И тем не менее - со стороны этого режиссёра, который летом 1947 года отправился именно в Германию, чтобы снять третью часть своеобразной трилогии о войне и её последствиях, как физических, так и душевных (вторым фильмом оказался «Земляк», рассказавший об освобождении Италии американцами), был несомненный вызов, подчёркнутый тем обстоятельством, что поведанное на экране словно увидено не посторонним наблюдателем, а непосредственным участником подчас душераздирающих событий. Разумеется, Роберто Росселлини был способен прочувствовать изнутри комплекс вины немцев за поражение собственной страны и за те ужасные преступления, которые совершил Третий рейх, поскольку сам не хотел бы считаться «плохим итальянцем» и отвечать за деяния пособников Муссолини.
Но вот главным героем избрал ангельски выглядящего 13-летнего подростка (впрочем, кто-то назовёт его типичным белокурым арийцем, лишь из-за своего возраста не успевшим попасть в «гитлерюгенд»), который вынужден любыми способами, нередко противозаконными, помогать в выживании собственной семьи, состоящей из больного престарелого отца, старшей сестры и брата, верно служившего в вермахте до самого конца, а главное - неведомо для себя расплачиваться за грехи почти всей нации. Лента называется «Германия, год нулевой» как будто вопреки хронологии, потому что 1947-й уже нельзя считать таковым. Однако для Росселлини важно отметить, что история поверженной страны начинается с нуля. И эта новая точка отсчёта - своего рода anno domini, как бы исходный год для возникновения иной эпохи.
В данном плане следует воспринимать трагически отчаянные поступки юного Эдмунда как мифологически-библейские, чего он сам, конечно же, не в состоянии осознавать. Но его непроизвольные, стихийные, будто подсознательные акты принесения в жертву своего отца и собственного самопожертвования на алтарь будущей человеческой цивилизации, которая должна непременно родиться на развалинах старого преступного мира, несомненно перекликаются с историей обретения христианства.

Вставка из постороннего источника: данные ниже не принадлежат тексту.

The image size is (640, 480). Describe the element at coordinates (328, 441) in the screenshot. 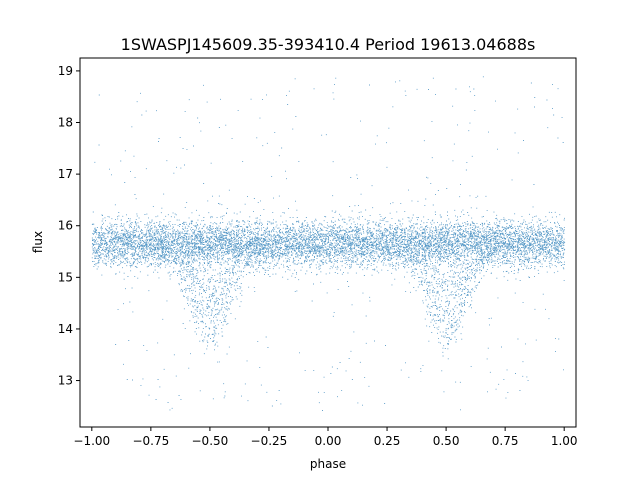

I see `x-tick-label: 0.00` at that location.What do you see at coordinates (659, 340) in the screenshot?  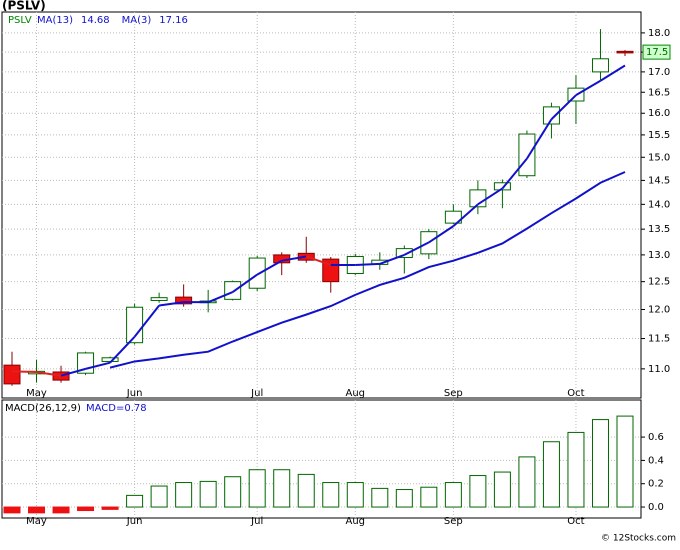 I see `y-tick-label: 11.5` at bounding box center [659, 340].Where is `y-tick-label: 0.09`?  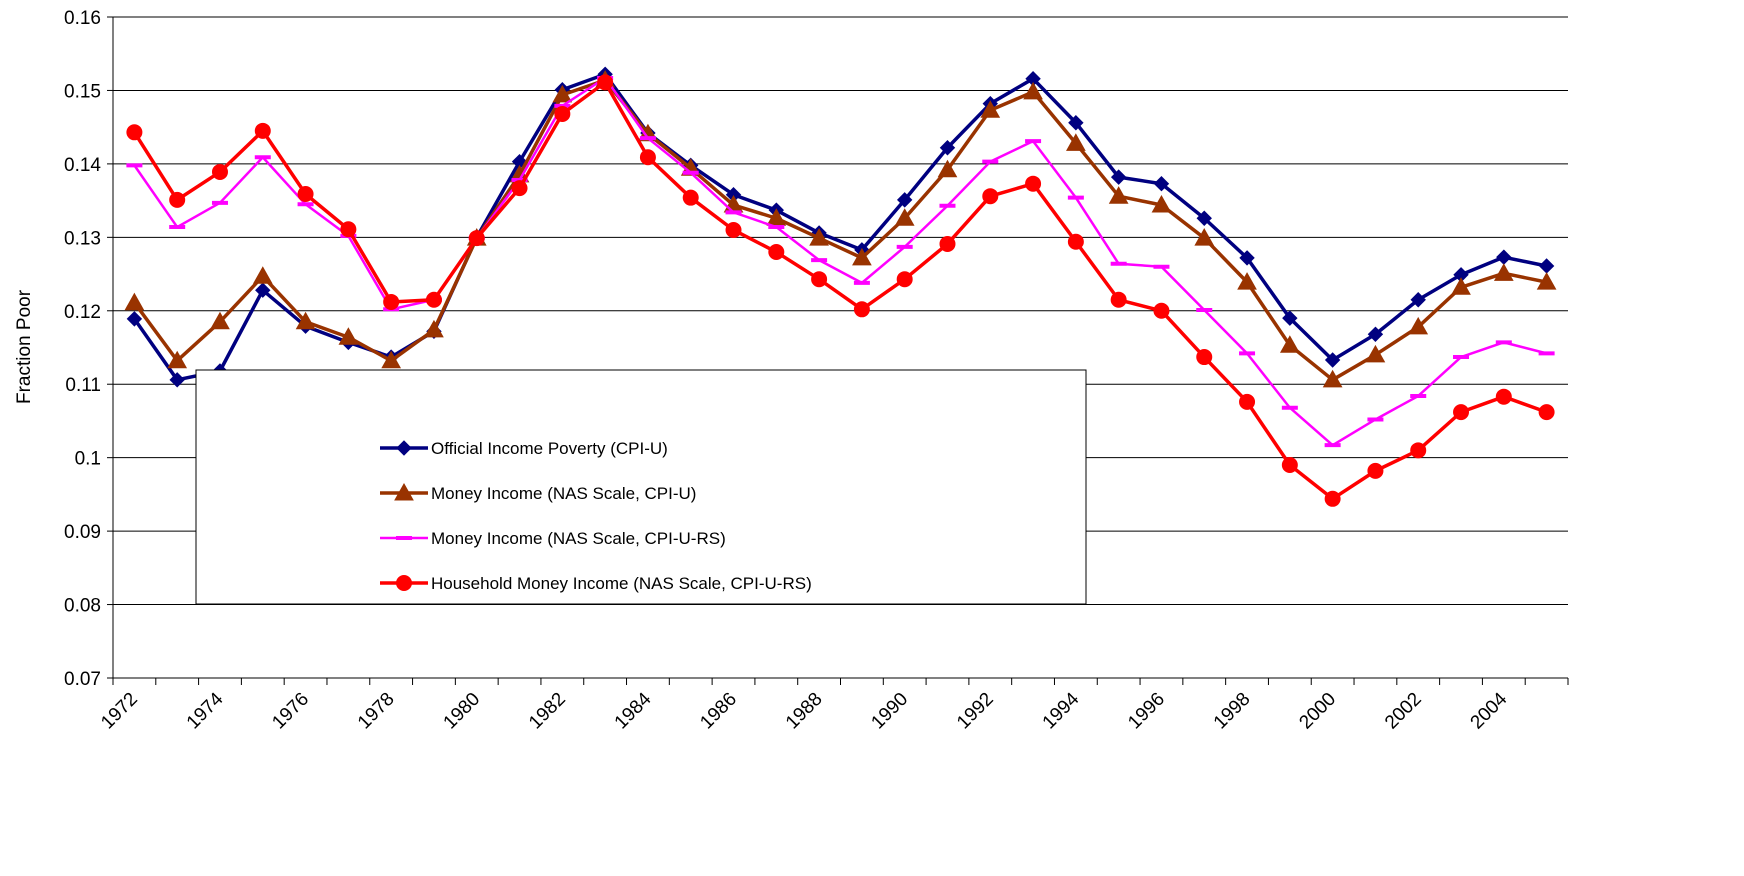
y-tick-label: 0.09 is located at coordinates (82, 532).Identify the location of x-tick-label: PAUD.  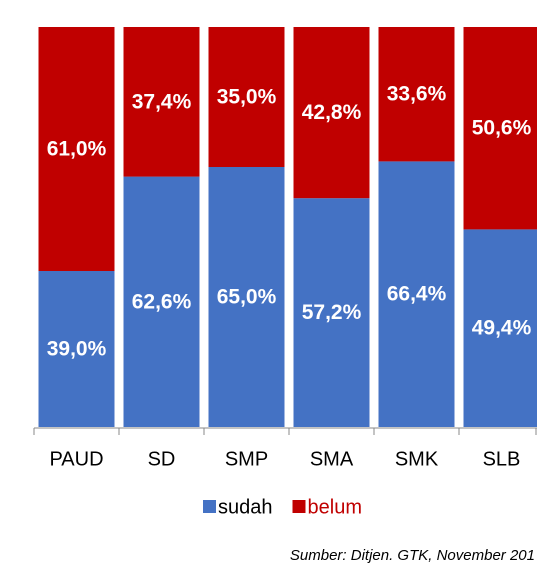
(76, 459). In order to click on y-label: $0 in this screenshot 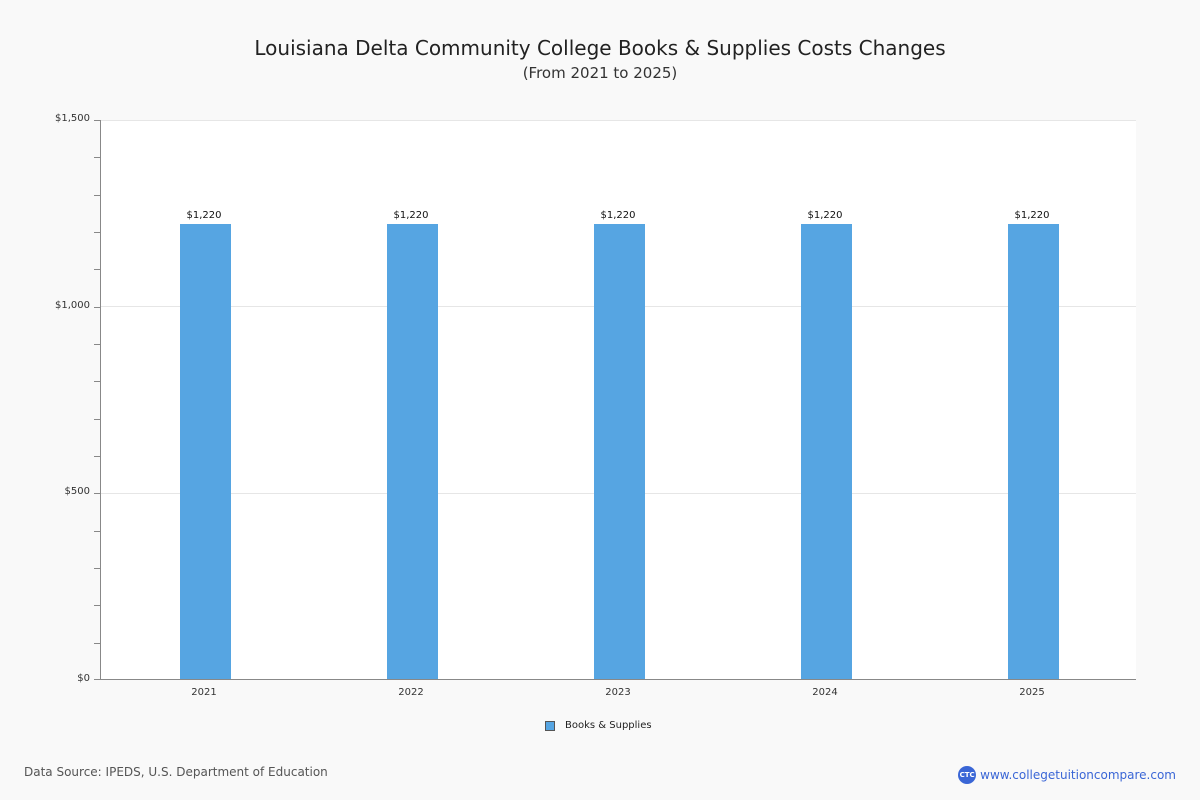, I will do `click(84, 678)`.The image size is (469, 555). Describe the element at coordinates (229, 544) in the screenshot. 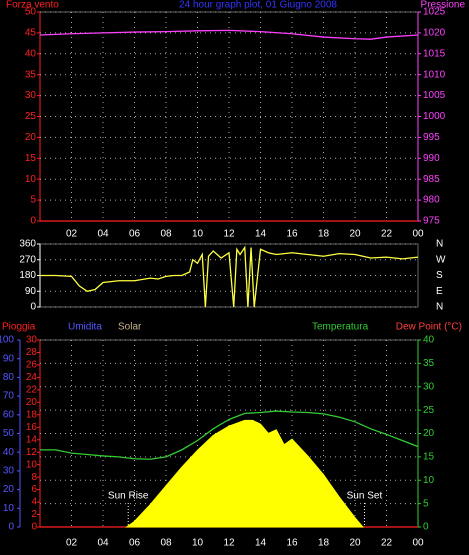

I see `x-tick-label: 12` at that location.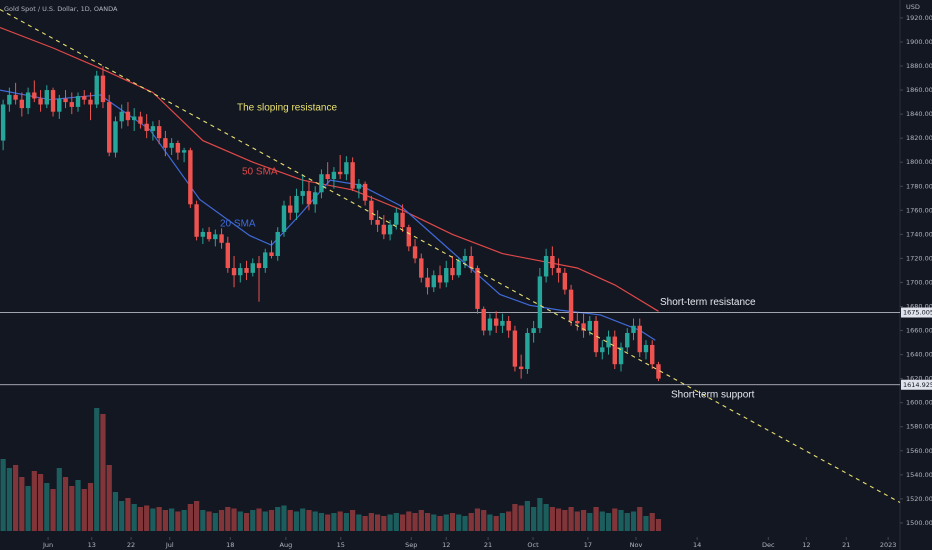 The image size is (932, 550). What do you see at coordinates (131, 545) in the screenshot?
I see `x-tick-label: 22` at bounding box center [131, 545].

Тем более что христианские мотивы так или иначе присутствовали в прежних работах Роберто Росселлини, да и потом нередко давали о себе знать. Признаваемое предательством опознание Иисуса в Гефсиманском саду одним из его учеников, который после воскресения Христа покончил с собой, фактически является необходимой составной частью выполнения «божественной миссии» ради прихода нового Мессии. И стиль «высокой трагедии», который неотвратимо ощущается в картине «Германия, год нулевой» даже в проездах камеры и в долгом её слежении за фигурой мальчика на берлинских улицах или в полуразрушенных домах, заставляет отнестись ко всему рассказанному не только экзистенциально, но и вполне теологически. Это как «Эдмунд, агнец Божий», поскольку дальше у Росселлини последует «Франциск, менестрель Божий».